# WHAT TO DO
Reproduce exactly the lines below from the one containing "Image resolution: width=1568 pixels, height=753" through the one containing "Select the Hopi legend label", including both, and nothing else.

# RECORDS TO PROCESS
● ● ● ● ●
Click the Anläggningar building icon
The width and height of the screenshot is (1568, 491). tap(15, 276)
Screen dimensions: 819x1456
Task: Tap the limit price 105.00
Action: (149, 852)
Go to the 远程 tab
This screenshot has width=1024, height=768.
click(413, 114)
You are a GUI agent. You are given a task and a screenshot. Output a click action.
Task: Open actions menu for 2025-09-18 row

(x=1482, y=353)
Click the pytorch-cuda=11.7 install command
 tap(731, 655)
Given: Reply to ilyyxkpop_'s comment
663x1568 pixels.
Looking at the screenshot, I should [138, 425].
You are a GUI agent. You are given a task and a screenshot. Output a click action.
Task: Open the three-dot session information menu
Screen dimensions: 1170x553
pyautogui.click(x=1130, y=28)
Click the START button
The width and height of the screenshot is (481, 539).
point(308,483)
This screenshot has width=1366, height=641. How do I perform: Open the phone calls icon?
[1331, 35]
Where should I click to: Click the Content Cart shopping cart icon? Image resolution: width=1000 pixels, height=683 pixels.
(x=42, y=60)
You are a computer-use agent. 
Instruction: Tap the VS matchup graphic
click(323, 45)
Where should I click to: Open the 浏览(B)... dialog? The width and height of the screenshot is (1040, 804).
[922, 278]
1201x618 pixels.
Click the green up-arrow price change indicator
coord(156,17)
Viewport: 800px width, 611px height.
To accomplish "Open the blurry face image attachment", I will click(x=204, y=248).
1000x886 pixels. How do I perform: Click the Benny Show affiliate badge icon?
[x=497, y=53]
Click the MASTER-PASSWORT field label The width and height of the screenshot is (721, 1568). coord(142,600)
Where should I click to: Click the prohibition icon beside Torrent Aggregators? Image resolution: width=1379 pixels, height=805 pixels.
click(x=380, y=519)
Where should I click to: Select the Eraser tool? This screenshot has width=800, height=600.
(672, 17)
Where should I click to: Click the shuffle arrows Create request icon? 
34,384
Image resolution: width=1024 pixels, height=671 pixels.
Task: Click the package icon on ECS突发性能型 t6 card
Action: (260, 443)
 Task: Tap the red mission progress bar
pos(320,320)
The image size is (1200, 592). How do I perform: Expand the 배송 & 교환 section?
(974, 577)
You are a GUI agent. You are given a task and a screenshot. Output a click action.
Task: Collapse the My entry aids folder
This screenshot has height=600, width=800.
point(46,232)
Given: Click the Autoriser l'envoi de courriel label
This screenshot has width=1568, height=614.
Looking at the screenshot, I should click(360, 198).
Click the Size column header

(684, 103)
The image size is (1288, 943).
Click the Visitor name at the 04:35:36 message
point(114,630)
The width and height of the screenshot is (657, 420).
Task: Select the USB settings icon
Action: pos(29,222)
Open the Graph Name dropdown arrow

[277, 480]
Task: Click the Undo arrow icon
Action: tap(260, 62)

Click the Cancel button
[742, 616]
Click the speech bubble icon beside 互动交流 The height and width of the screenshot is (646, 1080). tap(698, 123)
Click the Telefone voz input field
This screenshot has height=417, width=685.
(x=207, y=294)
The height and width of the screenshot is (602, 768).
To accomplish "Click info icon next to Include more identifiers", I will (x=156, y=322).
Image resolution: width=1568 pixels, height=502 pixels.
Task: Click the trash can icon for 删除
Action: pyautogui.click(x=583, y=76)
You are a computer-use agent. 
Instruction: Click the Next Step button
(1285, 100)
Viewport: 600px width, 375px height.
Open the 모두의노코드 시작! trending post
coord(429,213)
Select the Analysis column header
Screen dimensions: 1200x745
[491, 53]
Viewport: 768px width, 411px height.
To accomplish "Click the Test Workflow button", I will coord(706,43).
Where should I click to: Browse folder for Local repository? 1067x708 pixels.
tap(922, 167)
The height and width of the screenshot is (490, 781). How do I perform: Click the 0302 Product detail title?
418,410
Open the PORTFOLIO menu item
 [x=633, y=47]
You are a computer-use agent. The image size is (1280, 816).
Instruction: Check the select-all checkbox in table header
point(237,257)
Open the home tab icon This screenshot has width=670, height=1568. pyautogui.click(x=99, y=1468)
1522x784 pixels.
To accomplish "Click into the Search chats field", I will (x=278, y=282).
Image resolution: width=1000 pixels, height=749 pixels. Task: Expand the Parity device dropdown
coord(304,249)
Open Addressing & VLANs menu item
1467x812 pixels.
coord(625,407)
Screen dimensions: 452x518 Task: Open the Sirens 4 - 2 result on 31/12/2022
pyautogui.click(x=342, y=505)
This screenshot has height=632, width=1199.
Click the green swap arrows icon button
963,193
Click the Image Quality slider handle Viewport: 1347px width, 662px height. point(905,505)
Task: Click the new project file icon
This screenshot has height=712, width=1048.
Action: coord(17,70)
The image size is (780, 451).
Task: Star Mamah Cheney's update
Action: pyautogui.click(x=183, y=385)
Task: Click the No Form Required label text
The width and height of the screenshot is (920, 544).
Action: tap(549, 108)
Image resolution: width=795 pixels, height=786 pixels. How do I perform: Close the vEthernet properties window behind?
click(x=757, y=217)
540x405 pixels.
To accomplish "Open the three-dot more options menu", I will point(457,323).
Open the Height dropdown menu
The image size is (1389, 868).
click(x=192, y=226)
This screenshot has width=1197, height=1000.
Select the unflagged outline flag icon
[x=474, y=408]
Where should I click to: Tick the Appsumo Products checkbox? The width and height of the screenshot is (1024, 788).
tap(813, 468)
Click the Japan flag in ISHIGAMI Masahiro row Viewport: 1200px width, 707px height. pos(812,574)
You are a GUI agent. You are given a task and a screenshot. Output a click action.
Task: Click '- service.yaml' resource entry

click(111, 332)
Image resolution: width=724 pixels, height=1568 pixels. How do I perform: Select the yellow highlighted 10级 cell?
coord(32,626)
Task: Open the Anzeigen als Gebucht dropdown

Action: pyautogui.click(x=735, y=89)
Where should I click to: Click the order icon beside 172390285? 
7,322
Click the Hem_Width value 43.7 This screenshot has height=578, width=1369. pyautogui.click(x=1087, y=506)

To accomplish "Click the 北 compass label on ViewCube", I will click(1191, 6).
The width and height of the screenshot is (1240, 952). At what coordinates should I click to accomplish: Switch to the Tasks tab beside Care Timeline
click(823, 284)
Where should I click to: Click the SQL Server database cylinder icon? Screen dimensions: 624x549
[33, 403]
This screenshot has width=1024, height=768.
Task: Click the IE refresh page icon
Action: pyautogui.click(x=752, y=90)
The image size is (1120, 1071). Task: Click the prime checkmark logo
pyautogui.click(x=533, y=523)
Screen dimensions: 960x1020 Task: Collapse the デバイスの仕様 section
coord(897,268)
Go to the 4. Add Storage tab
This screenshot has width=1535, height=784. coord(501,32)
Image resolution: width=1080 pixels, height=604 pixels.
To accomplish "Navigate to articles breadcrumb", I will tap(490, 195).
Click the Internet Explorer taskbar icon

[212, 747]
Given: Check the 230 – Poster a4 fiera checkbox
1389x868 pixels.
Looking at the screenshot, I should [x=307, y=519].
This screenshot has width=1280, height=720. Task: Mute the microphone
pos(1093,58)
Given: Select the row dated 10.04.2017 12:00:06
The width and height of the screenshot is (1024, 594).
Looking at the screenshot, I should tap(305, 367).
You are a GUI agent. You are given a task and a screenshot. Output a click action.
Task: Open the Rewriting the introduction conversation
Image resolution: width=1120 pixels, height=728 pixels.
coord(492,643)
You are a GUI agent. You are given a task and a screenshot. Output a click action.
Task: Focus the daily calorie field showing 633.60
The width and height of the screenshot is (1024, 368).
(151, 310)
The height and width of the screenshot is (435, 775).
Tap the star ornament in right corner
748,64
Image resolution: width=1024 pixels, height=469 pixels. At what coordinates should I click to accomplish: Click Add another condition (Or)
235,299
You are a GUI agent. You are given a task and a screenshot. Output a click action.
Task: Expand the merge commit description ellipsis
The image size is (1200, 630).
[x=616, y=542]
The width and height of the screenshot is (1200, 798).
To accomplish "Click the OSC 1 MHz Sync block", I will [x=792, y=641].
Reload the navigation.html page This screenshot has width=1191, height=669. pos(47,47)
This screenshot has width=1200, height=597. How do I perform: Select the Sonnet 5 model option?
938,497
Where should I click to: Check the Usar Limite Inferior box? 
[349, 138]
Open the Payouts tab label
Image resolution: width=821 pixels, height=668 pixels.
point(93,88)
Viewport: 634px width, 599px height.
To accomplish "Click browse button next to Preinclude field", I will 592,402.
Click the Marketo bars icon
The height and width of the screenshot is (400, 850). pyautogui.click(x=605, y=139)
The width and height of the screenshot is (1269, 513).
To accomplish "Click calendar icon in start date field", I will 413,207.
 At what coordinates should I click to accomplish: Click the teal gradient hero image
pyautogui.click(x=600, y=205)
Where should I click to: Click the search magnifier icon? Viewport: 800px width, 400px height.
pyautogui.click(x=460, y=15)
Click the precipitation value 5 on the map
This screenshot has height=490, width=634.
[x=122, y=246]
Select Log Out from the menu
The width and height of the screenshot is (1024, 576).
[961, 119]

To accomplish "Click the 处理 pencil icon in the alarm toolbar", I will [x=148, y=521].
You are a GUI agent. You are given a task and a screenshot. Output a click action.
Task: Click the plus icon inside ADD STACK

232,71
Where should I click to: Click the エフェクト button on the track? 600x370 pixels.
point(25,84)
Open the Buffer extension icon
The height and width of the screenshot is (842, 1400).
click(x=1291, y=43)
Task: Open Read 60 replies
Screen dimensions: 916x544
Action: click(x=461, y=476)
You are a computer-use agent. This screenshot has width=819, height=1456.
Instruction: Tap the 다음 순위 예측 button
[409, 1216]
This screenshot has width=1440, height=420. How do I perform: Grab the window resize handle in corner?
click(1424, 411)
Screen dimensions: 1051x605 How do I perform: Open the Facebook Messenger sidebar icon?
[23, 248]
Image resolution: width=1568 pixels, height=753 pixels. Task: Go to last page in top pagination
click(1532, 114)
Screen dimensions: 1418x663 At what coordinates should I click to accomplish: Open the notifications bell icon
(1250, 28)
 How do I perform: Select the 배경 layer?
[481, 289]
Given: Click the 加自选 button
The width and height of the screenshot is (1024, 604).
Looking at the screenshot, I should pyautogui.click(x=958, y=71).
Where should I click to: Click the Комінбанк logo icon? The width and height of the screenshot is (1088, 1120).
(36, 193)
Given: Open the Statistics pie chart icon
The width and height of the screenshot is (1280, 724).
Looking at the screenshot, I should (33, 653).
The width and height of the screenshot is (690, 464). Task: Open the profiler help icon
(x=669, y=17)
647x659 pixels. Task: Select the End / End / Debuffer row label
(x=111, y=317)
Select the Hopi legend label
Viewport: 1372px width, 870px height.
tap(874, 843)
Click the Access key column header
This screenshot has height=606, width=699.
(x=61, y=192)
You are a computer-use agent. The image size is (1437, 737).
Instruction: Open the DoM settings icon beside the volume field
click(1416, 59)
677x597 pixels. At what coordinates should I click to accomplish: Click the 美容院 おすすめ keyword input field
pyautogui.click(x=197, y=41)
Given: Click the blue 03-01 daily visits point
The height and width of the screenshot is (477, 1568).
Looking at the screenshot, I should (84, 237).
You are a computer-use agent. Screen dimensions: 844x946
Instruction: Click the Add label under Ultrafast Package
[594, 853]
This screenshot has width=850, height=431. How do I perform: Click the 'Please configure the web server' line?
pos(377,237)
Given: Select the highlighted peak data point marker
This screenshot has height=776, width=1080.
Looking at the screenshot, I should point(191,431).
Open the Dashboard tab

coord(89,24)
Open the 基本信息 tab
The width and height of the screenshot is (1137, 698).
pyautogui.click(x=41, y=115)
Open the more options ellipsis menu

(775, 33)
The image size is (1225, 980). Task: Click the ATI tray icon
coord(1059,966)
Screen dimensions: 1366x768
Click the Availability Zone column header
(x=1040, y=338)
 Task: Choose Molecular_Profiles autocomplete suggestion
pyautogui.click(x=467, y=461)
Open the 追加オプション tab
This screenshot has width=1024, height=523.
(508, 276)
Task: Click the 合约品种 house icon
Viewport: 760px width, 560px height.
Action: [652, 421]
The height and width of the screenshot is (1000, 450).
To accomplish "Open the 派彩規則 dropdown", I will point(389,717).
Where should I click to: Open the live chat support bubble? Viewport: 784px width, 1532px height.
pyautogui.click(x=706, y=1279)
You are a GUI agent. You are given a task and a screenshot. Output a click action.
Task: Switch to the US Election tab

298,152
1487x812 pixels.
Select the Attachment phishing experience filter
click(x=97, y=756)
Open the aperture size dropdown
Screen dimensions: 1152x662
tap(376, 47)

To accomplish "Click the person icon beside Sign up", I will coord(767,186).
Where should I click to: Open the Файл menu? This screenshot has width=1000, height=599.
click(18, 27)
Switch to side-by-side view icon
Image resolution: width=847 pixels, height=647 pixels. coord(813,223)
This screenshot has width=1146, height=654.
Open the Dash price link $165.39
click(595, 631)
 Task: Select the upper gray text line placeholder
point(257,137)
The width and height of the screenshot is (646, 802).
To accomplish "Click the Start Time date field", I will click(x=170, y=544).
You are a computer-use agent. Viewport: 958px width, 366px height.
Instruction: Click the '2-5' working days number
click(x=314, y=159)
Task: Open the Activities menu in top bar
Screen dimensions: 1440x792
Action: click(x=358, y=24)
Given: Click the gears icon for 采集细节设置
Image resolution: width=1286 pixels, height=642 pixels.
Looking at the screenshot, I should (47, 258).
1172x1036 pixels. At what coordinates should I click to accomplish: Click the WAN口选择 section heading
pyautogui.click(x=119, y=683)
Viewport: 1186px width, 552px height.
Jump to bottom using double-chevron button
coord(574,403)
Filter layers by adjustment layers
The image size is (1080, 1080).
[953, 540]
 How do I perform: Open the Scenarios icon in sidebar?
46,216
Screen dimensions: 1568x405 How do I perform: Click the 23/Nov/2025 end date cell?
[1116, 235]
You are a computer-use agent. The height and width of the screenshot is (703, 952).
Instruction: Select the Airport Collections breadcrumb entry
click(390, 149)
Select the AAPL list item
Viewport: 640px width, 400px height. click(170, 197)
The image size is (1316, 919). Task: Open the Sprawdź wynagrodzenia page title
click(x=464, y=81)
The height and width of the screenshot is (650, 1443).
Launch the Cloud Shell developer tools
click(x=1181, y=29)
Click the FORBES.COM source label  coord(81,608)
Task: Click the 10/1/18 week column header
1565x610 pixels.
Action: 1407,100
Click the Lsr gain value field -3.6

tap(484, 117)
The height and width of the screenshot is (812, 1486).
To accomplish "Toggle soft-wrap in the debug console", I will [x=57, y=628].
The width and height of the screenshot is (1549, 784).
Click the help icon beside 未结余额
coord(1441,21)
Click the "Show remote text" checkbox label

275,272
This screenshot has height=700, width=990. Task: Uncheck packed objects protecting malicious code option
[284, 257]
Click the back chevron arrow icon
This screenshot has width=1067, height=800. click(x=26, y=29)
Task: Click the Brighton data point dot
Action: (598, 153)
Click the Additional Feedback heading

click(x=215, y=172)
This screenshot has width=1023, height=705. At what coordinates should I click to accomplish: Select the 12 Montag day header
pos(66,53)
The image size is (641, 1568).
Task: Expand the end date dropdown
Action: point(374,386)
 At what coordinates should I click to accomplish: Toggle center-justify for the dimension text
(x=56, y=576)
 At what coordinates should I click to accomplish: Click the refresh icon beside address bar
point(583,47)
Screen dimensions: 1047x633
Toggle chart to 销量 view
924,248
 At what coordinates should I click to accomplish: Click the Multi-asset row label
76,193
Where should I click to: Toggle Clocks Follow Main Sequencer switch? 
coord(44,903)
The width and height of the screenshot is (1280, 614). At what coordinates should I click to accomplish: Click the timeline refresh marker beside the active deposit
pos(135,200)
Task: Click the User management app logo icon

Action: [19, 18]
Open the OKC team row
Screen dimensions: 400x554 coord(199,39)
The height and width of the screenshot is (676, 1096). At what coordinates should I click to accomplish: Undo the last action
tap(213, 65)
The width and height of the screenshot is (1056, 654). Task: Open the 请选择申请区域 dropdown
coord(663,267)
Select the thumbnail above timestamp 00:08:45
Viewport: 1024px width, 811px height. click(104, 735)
● ● ● ● ●
# RESULT FOR THIS EXERCISE
Image resolution: width=1568 pixels, height=753 pixels. Task: Go to last page in top pagination
click(1532, 114)
Screen dimensions: 1418x663 At what coordinates should I click to accomplish: Open the notifications bell icon
(1250, 28)
 How do I perform: Select the 배경 layer?
[481, 289]
Given: Click the 加自选 button
The width and height of the screenshot is (1024, 604).
Looking at the screenshot, I should pyautogui.click(x=958, y=71).
Where should I click to: Click the Комінбанк logo icon? The width and height of the screenshot is (1088, 1120).
(36, 193)
Given: Open the Statistics pie chart icon
The width and height of the screenshot is (1280, 724).
Looking at the screenshot, I should (33, 653).
The width and height of the screenshot is (690, 464). Task: Open the profiler help icon
(x=669, y=17)
647x659 pixels. Task: Select the End / End / Debuffer row label
(x=111, y=317)
Select the Hopi legend label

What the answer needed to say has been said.